Language models can lose context with larger codebases. Changes can affect distant dependencies. Generated code may contain inconsistent structures, duplicate logic, or hidden assumptions. Safety-critical software also requires controlled versions, reproducible builds, and traceable changes. Prompt histories alone do not fulfill this role.
As the biggest blocker for widespread use of functional safety: AI has a Randomness. Because there's an inherent non-determinism in generative AI. The same prompt can lead to different code snippets, depending on the model version, parameters, context window, temperature, provider, or tool integration. For functional safety, this is a problem because safety-critical development relies on reproducibility.
What works and what doesn't
A viable process separates AI assistance from shifting responsibility for functional safety. AI then delivers designs or snippets at most. This must be demonstrable in case of doubt. The organization as a whole determines which designs are adopted, which tests are performed, and which evidence is used in the safety case. This can work, but must simultaneously be bound by strict rules that will require proof.
Here are a few examples of such rules:
- Code is only accepted after review and static analysis (PASS)

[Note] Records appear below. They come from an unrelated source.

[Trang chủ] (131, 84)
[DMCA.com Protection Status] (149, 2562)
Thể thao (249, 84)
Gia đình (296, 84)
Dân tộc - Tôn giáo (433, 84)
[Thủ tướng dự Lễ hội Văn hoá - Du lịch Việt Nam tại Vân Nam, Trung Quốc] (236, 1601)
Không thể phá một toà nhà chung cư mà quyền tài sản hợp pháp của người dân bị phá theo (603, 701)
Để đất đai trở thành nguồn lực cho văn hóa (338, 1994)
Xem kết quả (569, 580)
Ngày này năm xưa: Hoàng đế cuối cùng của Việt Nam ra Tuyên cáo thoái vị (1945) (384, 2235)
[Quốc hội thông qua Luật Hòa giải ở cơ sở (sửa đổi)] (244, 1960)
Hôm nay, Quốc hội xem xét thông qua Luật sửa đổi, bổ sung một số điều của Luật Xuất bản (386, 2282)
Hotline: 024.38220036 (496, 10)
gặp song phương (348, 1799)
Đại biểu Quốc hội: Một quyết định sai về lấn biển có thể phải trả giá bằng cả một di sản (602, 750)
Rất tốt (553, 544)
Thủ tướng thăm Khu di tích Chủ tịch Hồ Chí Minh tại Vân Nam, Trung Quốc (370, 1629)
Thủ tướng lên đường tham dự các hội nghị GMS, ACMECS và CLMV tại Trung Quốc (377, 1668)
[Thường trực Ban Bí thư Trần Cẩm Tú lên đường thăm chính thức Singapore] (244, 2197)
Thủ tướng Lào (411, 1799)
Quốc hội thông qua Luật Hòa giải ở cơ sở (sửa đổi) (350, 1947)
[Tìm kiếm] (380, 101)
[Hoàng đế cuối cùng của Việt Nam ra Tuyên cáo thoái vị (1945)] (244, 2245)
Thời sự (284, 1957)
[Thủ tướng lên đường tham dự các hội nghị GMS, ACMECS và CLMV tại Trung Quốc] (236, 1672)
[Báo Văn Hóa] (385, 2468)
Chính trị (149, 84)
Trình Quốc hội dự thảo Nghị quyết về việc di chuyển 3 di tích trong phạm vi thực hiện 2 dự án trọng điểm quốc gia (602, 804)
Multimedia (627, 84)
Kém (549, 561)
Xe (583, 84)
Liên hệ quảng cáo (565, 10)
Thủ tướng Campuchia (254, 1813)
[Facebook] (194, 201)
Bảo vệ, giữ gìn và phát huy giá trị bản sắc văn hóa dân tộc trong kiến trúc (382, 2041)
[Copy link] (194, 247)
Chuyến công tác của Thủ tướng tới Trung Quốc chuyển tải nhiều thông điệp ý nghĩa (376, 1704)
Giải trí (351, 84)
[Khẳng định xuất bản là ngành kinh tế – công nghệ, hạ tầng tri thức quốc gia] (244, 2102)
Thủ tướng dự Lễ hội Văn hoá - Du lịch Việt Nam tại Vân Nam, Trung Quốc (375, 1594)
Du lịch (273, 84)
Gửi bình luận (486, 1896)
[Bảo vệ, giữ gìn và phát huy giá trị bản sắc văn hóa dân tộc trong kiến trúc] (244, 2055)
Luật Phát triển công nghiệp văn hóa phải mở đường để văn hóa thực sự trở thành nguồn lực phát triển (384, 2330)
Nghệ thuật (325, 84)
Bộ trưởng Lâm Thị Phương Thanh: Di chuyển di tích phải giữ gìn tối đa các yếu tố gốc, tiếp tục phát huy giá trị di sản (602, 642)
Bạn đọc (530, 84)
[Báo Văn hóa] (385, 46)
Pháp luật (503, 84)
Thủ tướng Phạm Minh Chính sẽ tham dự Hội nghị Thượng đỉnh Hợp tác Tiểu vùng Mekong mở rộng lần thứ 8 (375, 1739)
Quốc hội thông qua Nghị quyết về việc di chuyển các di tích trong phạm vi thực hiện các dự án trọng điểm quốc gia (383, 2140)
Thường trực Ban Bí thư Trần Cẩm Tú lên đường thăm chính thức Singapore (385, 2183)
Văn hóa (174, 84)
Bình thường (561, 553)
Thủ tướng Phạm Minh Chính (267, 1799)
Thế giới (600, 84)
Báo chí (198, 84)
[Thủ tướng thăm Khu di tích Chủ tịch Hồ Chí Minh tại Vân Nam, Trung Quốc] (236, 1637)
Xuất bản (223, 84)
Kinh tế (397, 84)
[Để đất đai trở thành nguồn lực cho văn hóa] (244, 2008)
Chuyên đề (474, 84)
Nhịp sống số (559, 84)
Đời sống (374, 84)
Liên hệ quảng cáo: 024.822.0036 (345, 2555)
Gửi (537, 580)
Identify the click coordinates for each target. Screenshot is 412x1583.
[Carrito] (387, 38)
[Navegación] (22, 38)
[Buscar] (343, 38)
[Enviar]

- Traceability is not derived from AI texts, but is checked against real artifacts.
- A prompt is executed multiple times. Different results are compared against each other using a diff.
- The four-eyes principle always applies.
- Generated snippets will be marked as such. One approach is markup in the code or in the ticket.
- Reviews and independent verification remain manually documented process steps.
Conclusion
Generative AI will not disappear from embedded development, not even in the context of functional safety. Therefore, the decisive factor is not a blanket yes or no, but a robust process: AI-generated snippets must be treated, understood, checked, documented, and verified like unqualified third-party code. For safety-critical systems, AI may deliver productivity, but it must never replace responsibility, tool qualification, or safety evidence.